I've been trying to solve this question, but my answer doesn't match the correct one. So I am trying to see where I am going wrong.
Agent 1 has 2 tasks: Task 1 and Task 2. The time it takes Agent 1 to complete task 1 and 2 follows an exp. distribution with mean 6 and mean 4. Agent 2 also has 2 tasks: Task 1 and Task 2. The time it takes Agent 2 to complete task 1 and 2 follows an exp. distribution with mean 3 and mean 1. Task 2 can only be started is Task 1 is complete for both agents. Assuming all the times are independent, what is the probability that Agent 1 completes task 2 first.
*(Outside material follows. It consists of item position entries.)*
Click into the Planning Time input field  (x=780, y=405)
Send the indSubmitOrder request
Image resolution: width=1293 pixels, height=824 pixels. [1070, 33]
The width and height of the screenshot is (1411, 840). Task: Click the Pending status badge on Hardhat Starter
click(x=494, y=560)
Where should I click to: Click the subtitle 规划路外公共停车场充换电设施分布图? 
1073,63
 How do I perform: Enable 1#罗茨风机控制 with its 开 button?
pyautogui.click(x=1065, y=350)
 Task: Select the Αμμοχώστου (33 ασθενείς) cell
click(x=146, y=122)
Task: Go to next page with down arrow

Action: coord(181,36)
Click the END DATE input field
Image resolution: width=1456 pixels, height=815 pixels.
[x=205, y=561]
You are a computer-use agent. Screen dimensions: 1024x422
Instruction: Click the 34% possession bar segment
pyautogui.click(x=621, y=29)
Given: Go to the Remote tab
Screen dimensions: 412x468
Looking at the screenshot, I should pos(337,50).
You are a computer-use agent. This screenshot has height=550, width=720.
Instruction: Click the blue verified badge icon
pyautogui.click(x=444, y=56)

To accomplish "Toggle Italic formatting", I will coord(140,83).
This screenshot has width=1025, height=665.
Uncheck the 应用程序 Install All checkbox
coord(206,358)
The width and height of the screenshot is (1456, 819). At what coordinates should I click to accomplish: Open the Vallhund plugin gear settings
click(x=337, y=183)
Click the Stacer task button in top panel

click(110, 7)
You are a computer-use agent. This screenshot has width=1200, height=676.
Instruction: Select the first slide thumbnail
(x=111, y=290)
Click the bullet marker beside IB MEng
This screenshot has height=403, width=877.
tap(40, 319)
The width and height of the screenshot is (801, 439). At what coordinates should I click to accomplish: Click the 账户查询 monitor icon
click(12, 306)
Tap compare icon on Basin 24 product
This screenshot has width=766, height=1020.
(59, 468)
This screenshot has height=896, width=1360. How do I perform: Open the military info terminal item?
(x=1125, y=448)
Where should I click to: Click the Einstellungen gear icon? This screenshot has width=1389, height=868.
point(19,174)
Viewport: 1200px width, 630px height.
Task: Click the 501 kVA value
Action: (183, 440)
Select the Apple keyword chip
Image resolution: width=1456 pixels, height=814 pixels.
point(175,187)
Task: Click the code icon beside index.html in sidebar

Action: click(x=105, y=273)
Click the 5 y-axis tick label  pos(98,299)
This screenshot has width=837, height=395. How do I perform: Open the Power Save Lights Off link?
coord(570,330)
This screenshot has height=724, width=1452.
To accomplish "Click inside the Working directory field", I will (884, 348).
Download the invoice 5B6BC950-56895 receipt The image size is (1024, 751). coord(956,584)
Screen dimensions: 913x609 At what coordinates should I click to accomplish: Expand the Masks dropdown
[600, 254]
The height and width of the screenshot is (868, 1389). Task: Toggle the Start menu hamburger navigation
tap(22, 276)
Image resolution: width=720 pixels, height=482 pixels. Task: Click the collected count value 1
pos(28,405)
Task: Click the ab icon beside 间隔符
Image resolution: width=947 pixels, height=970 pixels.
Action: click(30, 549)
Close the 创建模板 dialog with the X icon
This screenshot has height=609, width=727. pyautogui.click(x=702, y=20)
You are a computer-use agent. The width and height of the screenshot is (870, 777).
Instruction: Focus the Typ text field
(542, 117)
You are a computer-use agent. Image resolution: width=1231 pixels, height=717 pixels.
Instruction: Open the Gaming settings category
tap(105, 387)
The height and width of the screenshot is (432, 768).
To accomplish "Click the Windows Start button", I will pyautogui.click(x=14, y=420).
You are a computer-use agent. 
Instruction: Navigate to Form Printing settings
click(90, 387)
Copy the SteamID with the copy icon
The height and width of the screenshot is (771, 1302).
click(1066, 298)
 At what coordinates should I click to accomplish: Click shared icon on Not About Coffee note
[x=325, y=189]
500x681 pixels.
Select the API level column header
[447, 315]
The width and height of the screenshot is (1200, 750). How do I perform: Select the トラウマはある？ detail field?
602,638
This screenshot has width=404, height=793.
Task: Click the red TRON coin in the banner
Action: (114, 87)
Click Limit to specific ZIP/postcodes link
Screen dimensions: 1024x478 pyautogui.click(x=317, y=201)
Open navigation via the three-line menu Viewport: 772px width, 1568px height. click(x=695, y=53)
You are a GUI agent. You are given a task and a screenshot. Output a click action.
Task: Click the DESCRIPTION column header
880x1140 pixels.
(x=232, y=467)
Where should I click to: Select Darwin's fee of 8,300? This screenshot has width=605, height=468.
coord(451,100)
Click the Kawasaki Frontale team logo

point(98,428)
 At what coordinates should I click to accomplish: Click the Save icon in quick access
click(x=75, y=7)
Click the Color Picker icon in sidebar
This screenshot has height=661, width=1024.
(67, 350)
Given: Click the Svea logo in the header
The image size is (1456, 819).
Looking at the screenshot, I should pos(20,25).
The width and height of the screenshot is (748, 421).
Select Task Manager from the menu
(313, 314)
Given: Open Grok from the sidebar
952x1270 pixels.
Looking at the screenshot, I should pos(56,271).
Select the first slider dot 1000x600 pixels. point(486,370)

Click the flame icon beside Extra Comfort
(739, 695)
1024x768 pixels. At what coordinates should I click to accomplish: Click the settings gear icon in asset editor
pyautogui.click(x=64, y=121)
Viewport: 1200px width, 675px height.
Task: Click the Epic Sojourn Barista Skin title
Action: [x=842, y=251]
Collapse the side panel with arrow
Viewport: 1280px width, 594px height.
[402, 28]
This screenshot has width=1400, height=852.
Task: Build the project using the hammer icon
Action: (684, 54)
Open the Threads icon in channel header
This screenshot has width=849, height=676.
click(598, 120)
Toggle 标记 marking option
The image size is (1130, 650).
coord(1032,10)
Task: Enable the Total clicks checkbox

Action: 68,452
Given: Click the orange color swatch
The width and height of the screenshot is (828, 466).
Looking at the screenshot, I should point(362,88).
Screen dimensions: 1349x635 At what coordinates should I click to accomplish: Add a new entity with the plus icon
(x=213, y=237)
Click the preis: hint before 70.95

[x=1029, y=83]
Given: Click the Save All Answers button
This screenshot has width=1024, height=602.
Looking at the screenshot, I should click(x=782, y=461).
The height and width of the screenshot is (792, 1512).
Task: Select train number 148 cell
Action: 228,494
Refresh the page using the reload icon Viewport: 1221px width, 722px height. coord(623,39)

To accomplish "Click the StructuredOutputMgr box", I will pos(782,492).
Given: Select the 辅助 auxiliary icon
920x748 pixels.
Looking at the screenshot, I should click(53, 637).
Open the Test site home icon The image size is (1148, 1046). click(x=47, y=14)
The way I understand the problem is that there are 2 possible outcomes. Agent 1 completes Task 1 and 2 before Agent 2 completes task 1 and 2 or Agent 1 completes Task1 after Agent 2 but completes task 2 before Agent 2.
1st Possibility: $$ P(T_{A1Task1} < T_{A2Task1}) \times P(T_{A1Task2} < T_{A2Task2}) $$
$$ P(T_{A1Task1} < T_{A2Task1}) = \frac{\frac{1}{6}}{\frac{1}{6} + \frac{1}{3}} = \frac{1}{3} $$
$$ P(T_{A1Task2} < T_{A2Task2}) = \frac{\frac{1}{4}}{\frac{1}{4} + \frac{1}{1}} = \frac{1}{5} $$
$$ P(T_{A1Task1} < T_{A2Task1}) \times P(T_{A1Task2} < T_{A1Task2}) = \frac{1}{15} $$
2nd Possibility:
$$ P(T_{A2Task1} < T_{A1Task1} ) = \frac{\frac{1}{3}}{\frac{1}{6} + \frac{1}{3}} = \frac{2}{3} $$
$$ P(T_{A2Task1} < T_{A1Task1} ) \times P(T_{A1Task2} < T_{A1Task2}) = \frac{2}{3} \times \frac{1}{5} = \frac{2}{15} $$
So the total probability should be $\frac{3}{15} = \frac{1}{5} $. But this is incorrect. Where am I going wrong?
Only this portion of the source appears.